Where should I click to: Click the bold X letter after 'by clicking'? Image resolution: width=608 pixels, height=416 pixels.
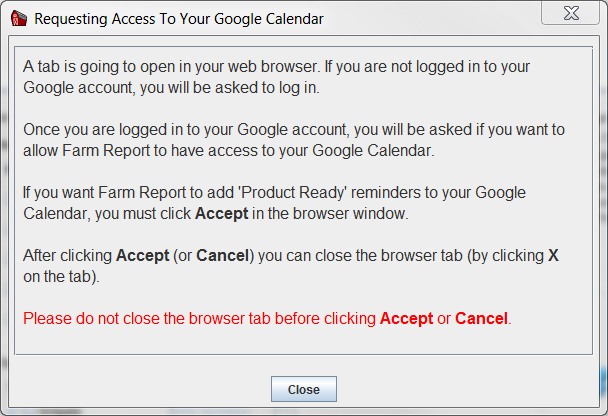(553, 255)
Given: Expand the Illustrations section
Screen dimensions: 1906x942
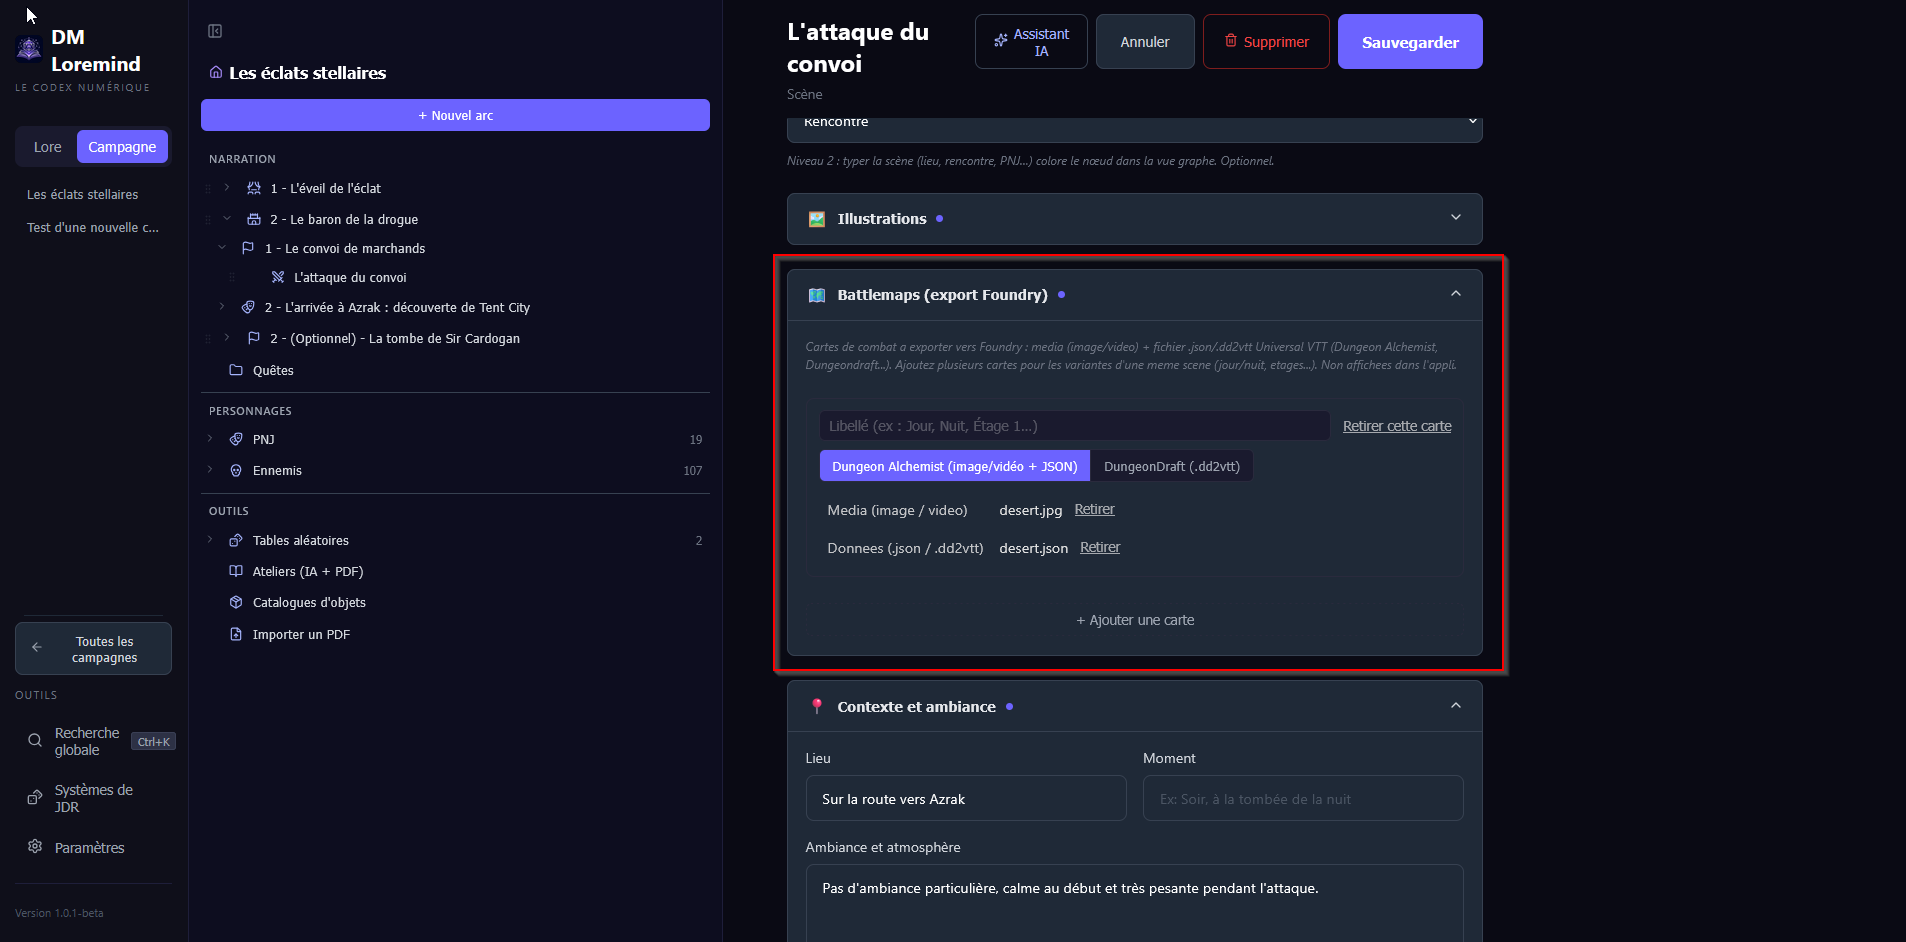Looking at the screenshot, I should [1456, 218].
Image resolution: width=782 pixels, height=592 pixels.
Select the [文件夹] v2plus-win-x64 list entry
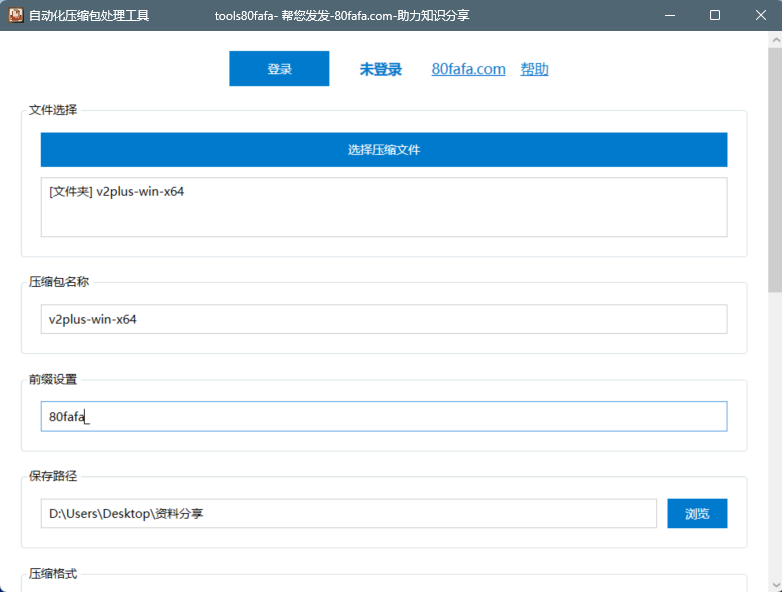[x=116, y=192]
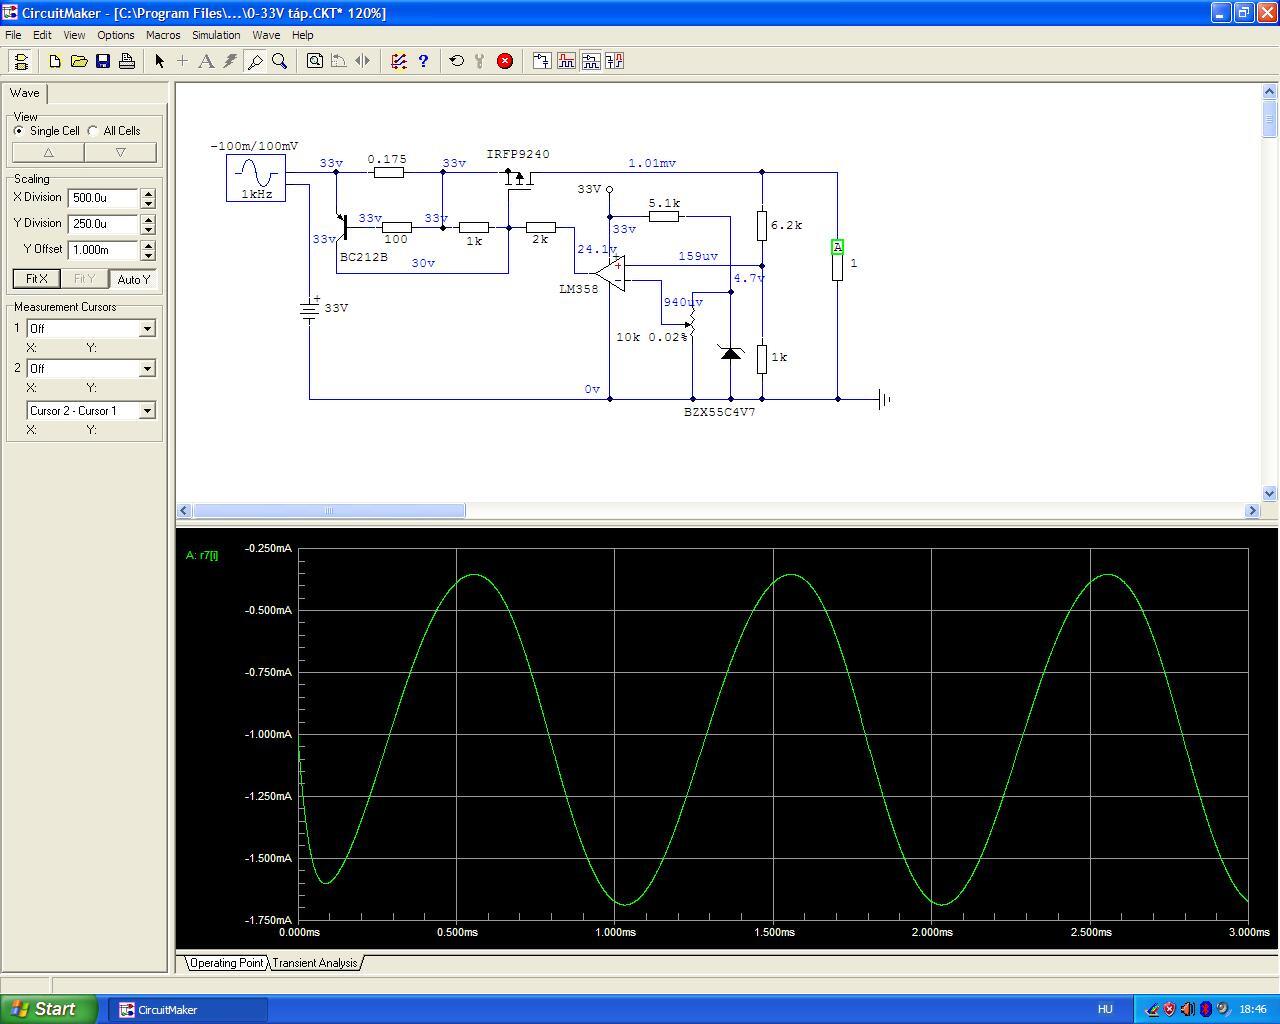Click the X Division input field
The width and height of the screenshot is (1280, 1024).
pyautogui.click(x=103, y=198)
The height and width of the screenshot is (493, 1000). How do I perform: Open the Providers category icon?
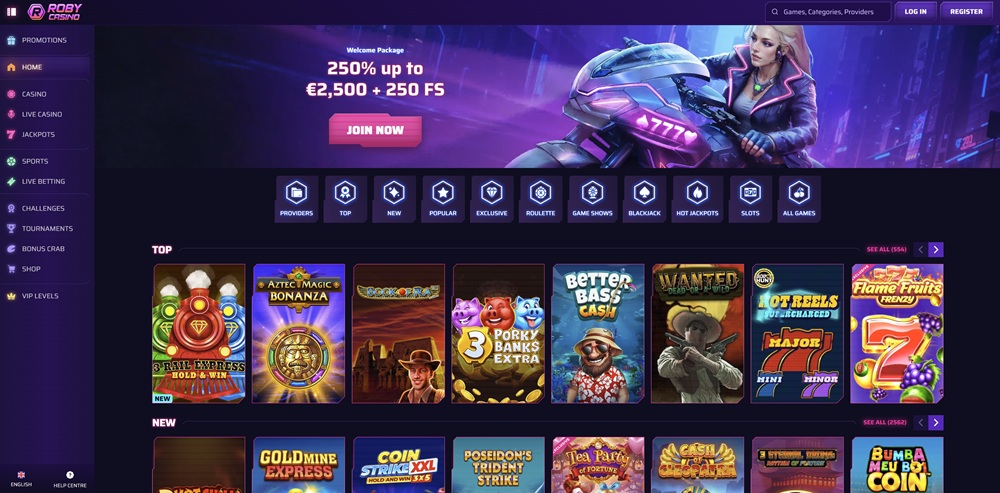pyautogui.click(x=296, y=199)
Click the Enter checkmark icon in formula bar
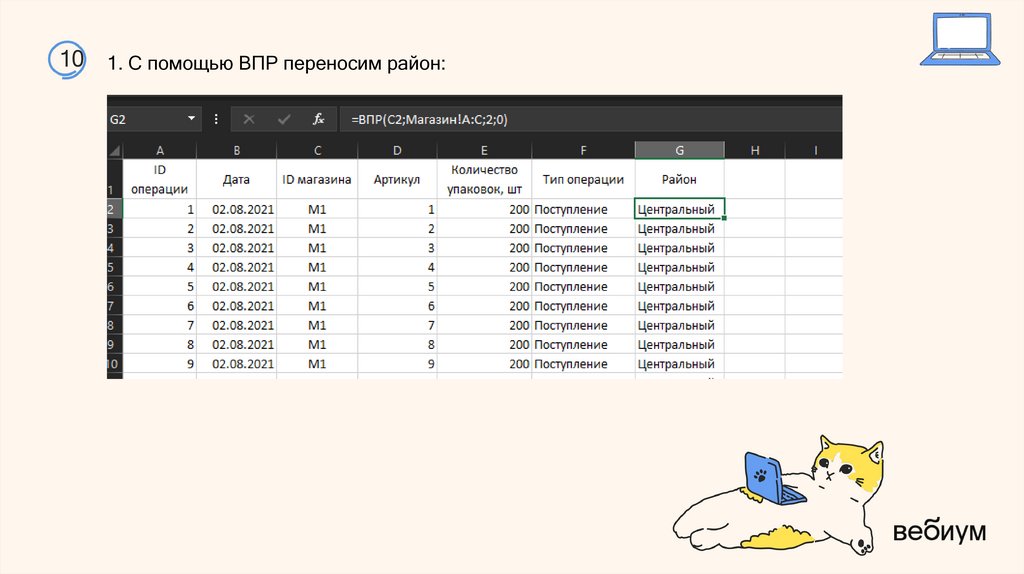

——————

Exercise. Turn the listing above into a Markdown table with two columns, Row and Listing line, giving each nonblank line its own numbered row. Leave the pictures out.

Response to this task.
| Row | Listing line |
|---|---|
| 1 | Where should I click to: Click the bold X letter after 'by clicking'? Image resolution: width=608 pixels, height=416 pixels. |
| 2 | (553, 255) |
| 3 | Given: Expand the Illustrations section |
| 4 | Screen dimensions: 1906x942 |
| 5 | Looking at the screenshot, I should [1456, 218]. |
| 6 | Image resolution: width=782 pixels, height=592 pixels. |
| 7 | Select the [文件夹] v2plus-win-x64 list entry |
| 8 | [x=116, y=192] |
| 9 | Click the X Division input field |
| 10 | The width and height of the screenshot is (1280, 1024). |
| 11 | pyautogui.click(x=103, y=198) |
| 12 | The height and width of the screenshot is (493, 1000). How do I perform: Open the Providers category icon? |
| 13 | pyautogui.click(x=296, y=199) |
| 14 | Click the Enter checkmark icon in formula bar |